Pixel coordinate grounding data:
· · · · · · ·
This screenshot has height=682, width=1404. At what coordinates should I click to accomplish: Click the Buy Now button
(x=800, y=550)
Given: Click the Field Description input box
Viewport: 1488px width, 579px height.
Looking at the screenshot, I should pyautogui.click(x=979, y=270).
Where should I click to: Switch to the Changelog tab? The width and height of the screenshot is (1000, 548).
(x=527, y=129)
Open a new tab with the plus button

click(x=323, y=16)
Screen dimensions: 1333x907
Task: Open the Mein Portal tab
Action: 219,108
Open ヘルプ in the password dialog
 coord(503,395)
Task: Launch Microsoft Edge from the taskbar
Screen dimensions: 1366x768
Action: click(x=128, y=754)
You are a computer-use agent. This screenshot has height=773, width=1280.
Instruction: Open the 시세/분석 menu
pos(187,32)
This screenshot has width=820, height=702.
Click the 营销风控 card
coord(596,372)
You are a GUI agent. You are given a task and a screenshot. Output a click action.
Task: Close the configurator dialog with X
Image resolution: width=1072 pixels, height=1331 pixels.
· · · · · · ·
Give only the number of lines in the records that contain the string "agent".

Response: 2